Are those files going to be dropped into the schema itself or are we considering it data?

heathhayward commented 3 years ago

we are considering it data. Does that mean it has to be hardcoded?

jodyhoonstarr commented 3 years ago

Yeah, for it to be regenerated on the fly it has to be stuck into the 4.8 folder. We can use the hardcoded example and point to the data location using latest_release.

jodyhoonstarr commented 3 years ago

e.g. https://lehd.ces.census.gov/data/pseo/latest_release/co/pseo_co_partners.txt (which won't work until the data is pushed obviously)

heathhayward commented 3 years ago

OK, great. The new 8.4 section looks good to me. Should I run it by Stephen now?

srt1 commented 3 years ago

Section 8.4 looks pretty good to me.

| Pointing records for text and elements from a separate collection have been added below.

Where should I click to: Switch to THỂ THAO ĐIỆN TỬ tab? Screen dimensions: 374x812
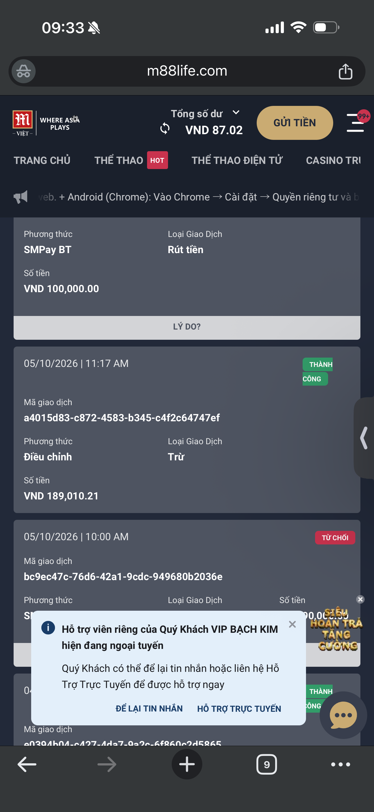point(237,160)
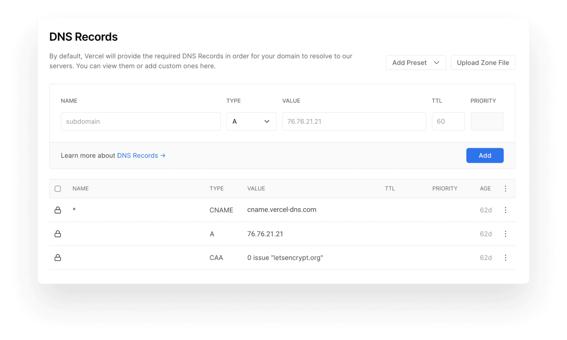This screenshot has height=340, width=567.
Task: Click the subdomain name input field
Action: [x=141, y=121]
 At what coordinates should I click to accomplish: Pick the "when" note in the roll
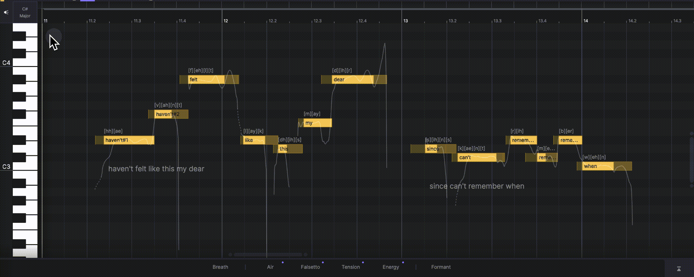pyautogui.click(x=597, y=166)
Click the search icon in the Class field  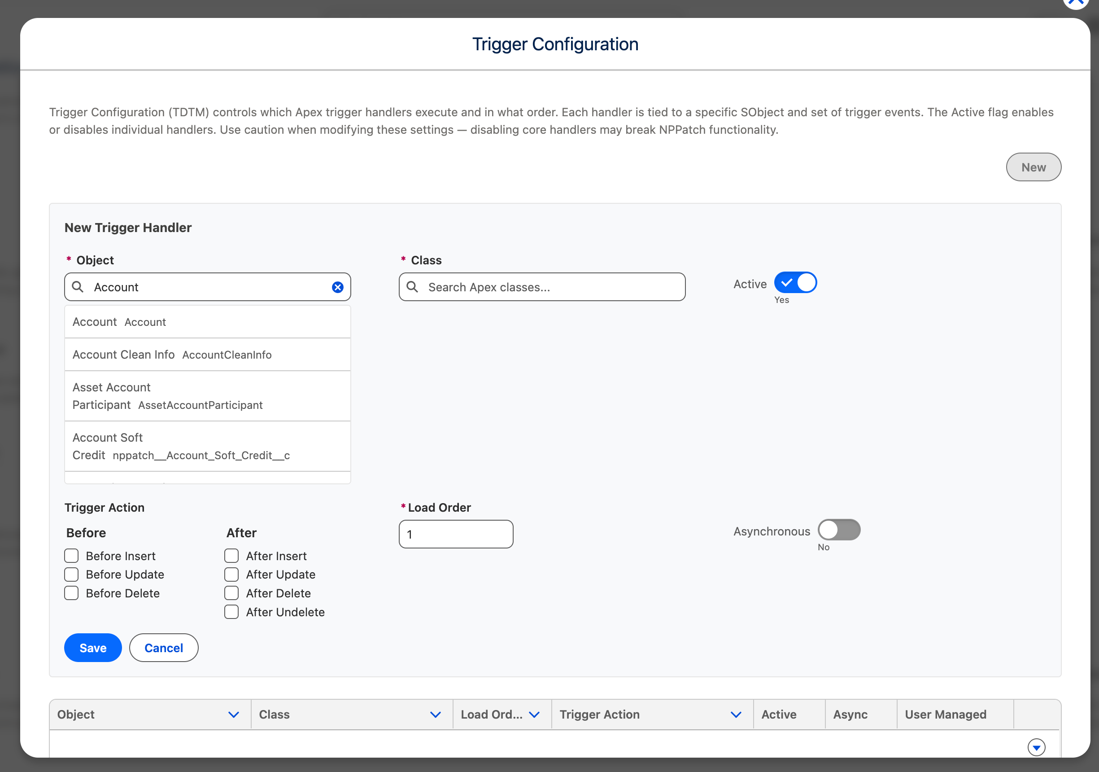pyautogui.click(x=413, y=287)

The only thing I notice that was missed was that _labelinstitution.csv in 8.4.2 should be a hyperlink to that file in the current schema (same link as 6.13.2)

Also, please update section 9. Changes with a second bullet:

Thanks.

srt1 commented 3 years ago

Trying to catch up with Jody's earlier comment, I'm OK with hardcoding the CO example. If we change the methodology (say, change the reference year), we might want to edit it, but I don't know whether it's worth it to make it dynamic at this time. Note, since the schema does say 2015, we'll have to update the schema anyway, if we change that.

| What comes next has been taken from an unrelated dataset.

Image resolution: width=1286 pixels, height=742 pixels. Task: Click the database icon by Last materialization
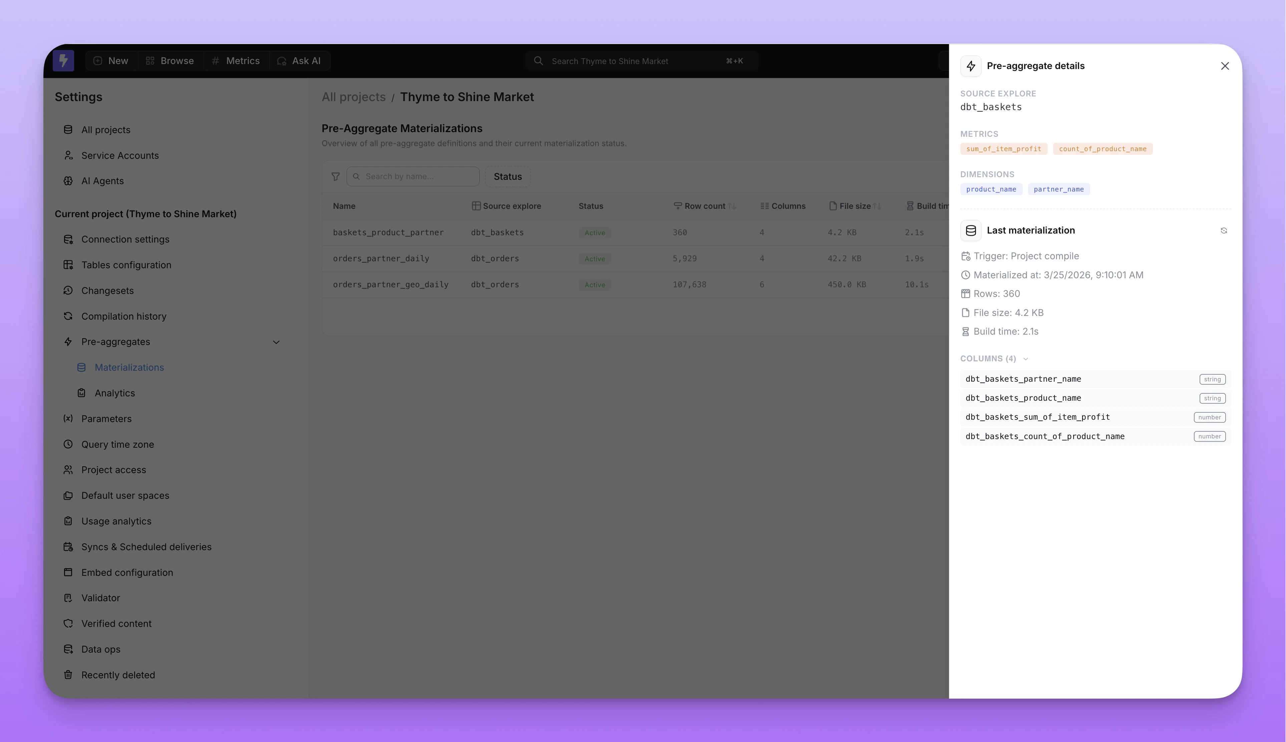970,231
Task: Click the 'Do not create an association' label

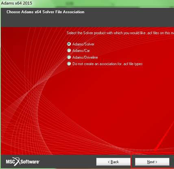Action: (107, 64)
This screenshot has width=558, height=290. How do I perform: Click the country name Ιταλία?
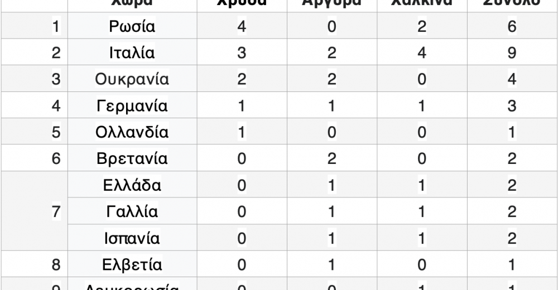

Note, pseo_[ST]_partners.txt is not intended to be a link in the schema. The one other place we reference a file like that is labelgeography[ST].csv. It's a little cludgey, but it's not a link.

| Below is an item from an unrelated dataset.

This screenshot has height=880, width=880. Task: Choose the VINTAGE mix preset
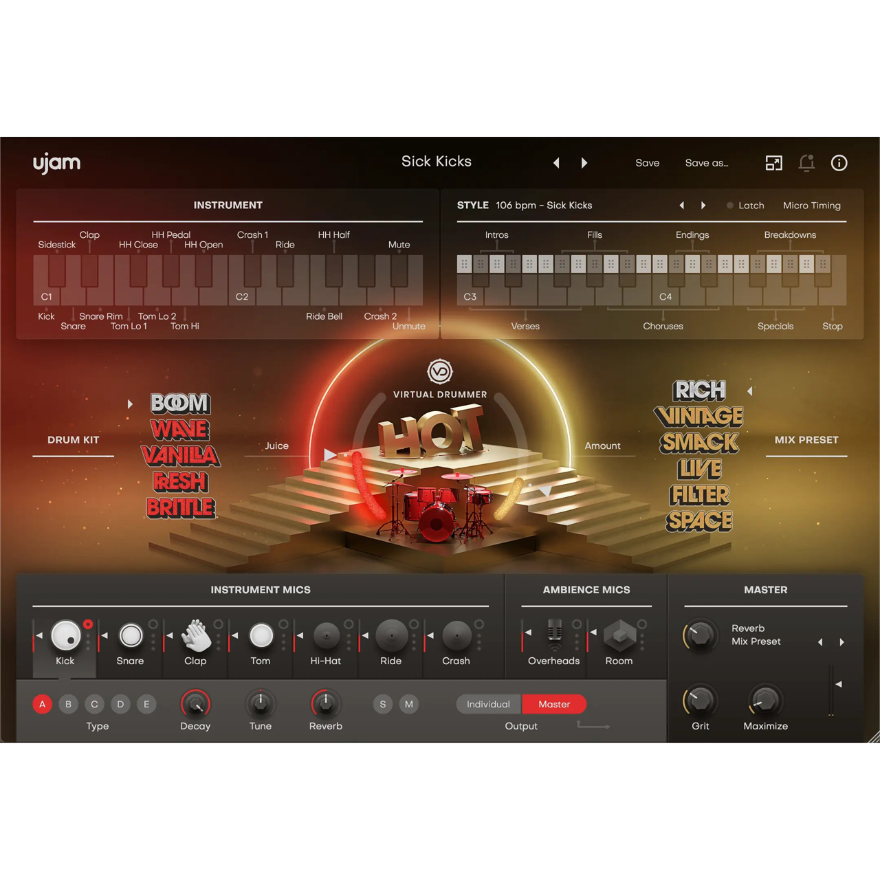click(699, 417)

I wouldn't consider it a requirement to link directly to each state partner file - the whole idea with making it data is that the partner list (and institution list) itself is not part of the schema. The schema just needs to describe what is in those files. But up to you guys if you want to link to something.

srt1 commented 3 years ago

I think it looks good, after Jody's last edit. One last tweak - see inconsistent capitalization of the word "files". I guess the convention is to use uppercase? (section 8.4)

  1. Metadata

    8.1. Version Metadata for QWI, J2J, and PSEO Files (version.txt) 8.2. Additional Metadata for J2JOD Files (avail.csv) 8.3. Metadata on Indicator Availability 8.4. Additional metadata for PSEO files 8.4.1. PSEO Data Partners and Coverage (pseo_[ST]partners.txt) 8.4.2. Institutions available within PSEO (pseo[ST]_institutions.csv)

jodyhoonstarr commented 3 years ago

Taking a scroll through the rest of the schema the titlecasing is kinda all over the place. Spinning off another ticket to make this more consistent.

srt1 commented 3 years ago

No requirement from me to go through the rigamarole. At your leisure. I just noted that in the TOC.

srt1 commented 3 years ago

BTW, I am signing off on section 8.4. Feel free to close - wasn't sure if you had anything else to do on this.